• _What the exercise asks_
All of the data that follows should be output again without any alteration.

=== Begin Enclosure ===

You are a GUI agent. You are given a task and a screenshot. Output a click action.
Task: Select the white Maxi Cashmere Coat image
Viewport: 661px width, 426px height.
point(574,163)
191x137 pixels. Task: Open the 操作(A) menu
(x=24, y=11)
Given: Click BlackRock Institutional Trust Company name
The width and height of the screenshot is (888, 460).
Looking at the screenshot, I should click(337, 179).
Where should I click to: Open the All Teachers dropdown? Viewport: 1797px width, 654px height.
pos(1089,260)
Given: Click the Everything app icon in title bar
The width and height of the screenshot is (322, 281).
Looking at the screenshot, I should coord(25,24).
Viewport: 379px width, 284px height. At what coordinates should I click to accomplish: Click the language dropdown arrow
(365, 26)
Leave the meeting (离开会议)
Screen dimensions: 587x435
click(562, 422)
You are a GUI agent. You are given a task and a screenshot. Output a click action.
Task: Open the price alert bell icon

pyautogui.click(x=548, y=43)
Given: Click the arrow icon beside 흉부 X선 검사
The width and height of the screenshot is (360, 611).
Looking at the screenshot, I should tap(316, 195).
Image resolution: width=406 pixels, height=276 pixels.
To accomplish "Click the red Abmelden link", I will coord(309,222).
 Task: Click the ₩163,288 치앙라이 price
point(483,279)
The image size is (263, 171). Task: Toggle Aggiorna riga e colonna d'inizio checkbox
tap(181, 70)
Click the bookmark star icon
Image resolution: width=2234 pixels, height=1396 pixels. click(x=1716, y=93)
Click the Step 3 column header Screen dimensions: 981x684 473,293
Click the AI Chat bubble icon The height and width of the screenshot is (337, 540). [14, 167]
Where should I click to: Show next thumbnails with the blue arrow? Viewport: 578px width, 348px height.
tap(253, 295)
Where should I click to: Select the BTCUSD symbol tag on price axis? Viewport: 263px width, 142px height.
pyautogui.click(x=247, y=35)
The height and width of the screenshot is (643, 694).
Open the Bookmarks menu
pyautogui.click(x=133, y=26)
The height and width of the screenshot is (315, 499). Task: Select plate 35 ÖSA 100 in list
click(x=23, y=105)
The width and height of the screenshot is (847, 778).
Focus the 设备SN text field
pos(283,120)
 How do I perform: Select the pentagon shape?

=== End Enclosure ===

• _Answer to this exercise_
You are a GUI agent. You are given a task and a screenshot. Output a click action.
Task: Select the white Maxi Cashmere Coat image
Viewport: 661px width, 426px height.
point(574,163)
191x137 pixels. Task: Open the 操作(A) menu
(x=24, y=11)
Given: Click BlackRock Institutional Trust Company name
The width and height of the screenshot is (888, 460).
Looking at the screenshot, I should click(337, 179).
Where should I click to: Open the All Teachers dropdown? Viewport: 1797px width, 654px height.
pos(1089,260)
Given: Click the Everything app icon in title bar
The width and height of the screenshot is (322, 281).
Looking at the screenshot, I should coord(25,24).
Viewport: 379px width, 284px height. At what coordinates should I click to accomplish: Click the language dropdown arrow
(365, 26)
Leave the meeting (离开会议)
Screen dimensions: 587x435
click(562, 422)
You are a GUI agent. You are given a task and a screenshot. Output a click action.
Task: Open the price alert bell icon

pyautogui.click(x=548, y=43)
Given: Click the arrow icon beside 흉부 X선 검사
The width and height of the screenshot is (360, 611).
Looking at the screenshot, I should tap(316, 195).
Image resolution: width=406 pixels, height=276 pixels.
To accomplish "Click the red Abmelden link", I will coord(309,222).
 Task: Click the ₩163,288 치앙라이 price
point(483,279)
The image size is (263, 171). Task: Toggle Aggiorna riga e colonna d'inizio checkbox
tap(181, 70)
Click the bookmark star icon
Image resolution: width=2234 pixels, height=1396 pixels. click(x=1716, y=93)
Click the Step 3 column header Screen dimensions: 981x684 473,293
Click the AI Chat bubble icon The height and width of the screenshot is (337, 540). [14, 167]
Where should I click to: Show next thumbnails with the blue arrow? Viewport: 578px width, 348px height.
tap(253, 295)
Where should I click to: Select the BTCUSD symbol tag on price axis? Viewport: 263px width, 142px height.
pyautogui.click(x=247, y=35)
The height and width of the screenshot is (643, 694).
Open the Bookmarks menu
pyautogui.click(x=133, y=26)
The height and width of the screenshot is (315, 499). Task: Select plate 35 ÖSA 100 in list
click(x=23, y=105)
The width and height of the screenshot is (847, 778).
Focus the 设备SN text field
pos(283,120)
 How do I perform: Select the pentagon shape?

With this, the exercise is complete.